New technology for screening for the presence of Barrett’s Oesophagus has been developed. The technology combines a device which allows for easy and accurate harvesting of the desired site with an improved diagnostic tool.

Market opportunity
Social factors and an ageing population are causing the global incidence of Barrett’s Oesophagus (Barrett’s) to increase. It is estimated that 10% of patients with recurrent gastroesophageal reflux disease (GORD) will progress to Barrett’s. This equates to approximately 1-2% of the population. It has been estimated that there are approximately one million people in the USA with diagnosed pre-cancerous Barrett’s.

Clinical Benefit
Current testing methods typically take 5 days and require to be conducted by experienced senior clinical staff plus dedicated pathology facilities; however results using this new technology can be obtained in twenty minutes via Enzyme-Linked Immunosorbent Assay (ELISA) techniques.

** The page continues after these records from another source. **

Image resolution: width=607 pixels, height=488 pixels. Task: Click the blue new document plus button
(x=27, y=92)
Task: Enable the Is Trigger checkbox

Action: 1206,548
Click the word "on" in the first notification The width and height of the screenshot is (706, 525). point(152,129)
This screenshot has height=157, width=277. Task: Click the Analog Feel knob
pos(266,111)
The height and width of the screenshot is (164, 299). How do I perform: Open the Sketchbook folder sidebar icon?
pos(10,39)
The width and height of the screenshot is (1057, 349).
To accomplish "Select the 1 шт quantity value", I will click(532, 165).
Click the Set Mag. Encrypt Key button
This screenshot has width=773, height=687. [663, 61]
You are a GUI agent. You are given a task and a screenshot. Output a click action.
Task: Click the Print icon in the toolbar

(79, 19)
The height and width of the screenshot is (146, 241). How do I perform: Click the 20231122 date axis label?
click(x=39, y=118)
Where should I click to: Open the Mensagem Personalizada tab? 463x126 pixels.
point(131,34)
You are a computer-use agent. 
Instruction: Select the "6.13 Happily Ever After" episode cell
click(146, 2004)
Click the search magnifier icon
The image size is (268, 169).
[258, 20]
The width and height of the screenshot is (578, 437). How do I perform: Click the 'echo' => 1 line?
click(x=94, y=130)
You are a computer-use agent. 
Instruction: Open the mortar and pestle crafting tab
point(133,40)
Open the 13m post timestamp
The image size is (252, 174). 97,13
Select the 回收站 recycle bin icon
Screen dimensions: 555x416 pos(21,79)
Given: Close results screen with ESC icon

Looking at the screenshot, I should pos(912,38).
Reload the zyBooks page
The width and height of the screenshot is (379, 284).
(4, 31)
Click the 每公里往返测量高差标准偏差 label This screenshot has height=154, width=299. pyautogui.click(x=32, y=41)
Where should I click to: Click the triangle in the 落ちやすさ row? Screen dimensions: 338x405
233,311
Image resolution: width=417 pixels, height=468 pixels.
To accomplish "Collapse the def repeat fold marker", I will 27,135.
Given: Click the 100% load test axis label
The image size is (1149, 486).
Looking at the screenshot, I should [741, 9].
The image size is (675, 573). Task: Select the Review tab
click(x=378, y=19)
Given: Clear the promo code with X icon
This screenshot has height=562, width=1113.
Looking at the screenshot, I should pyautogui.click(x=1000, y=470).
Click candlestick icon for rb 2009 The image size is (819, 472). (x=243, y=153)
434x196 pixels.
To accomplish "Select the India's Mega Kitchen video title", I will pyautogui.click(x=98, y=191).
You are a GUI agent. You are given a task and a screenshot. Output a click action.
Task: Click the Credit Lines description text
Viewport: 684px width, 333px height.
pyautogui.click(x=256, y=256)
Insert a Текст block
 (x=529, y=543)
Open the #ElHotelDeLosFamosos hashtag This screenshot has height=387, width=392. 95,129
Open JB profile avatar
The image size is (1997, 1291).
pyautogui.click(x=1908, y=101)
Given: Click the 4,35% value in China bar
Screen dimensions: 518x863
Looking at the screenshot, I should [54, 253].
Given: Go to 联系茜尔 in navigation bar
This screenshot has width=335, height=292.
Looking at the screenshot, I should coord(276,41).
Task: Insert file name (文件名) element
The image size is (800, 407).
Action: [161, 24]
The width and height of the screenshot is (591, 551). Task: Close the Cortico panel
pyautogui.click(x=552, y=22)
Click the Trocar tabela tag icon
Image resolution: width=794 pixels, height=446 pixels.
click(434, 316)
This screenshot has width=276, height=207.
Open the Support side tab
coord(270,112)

The sensitivity and specificity of the molecular markers have been demonstrated and offer an attractive alternative to the current biopsy technique; as well as being a potential tool for population screening or surveillance.

Summary of technology
  • Tissue harvesting device; designed and currently being prototyped
  • Device uses the more accessible nasal-gastro route
  • Allows for visual identification of Barrett’s affected tissue for greater clinical confidence
  • New, greatly simplified, diagnostic test that could be suitable for screening of Barrett’s Oesophagus.
  • Cost and time effective compared to existing methods
  • Can easily be performed by nursing staff
Prototypes are being developed and the testing methodology has been proven. SHIL is currently seeking commercial partners to develop the application to a commercial product.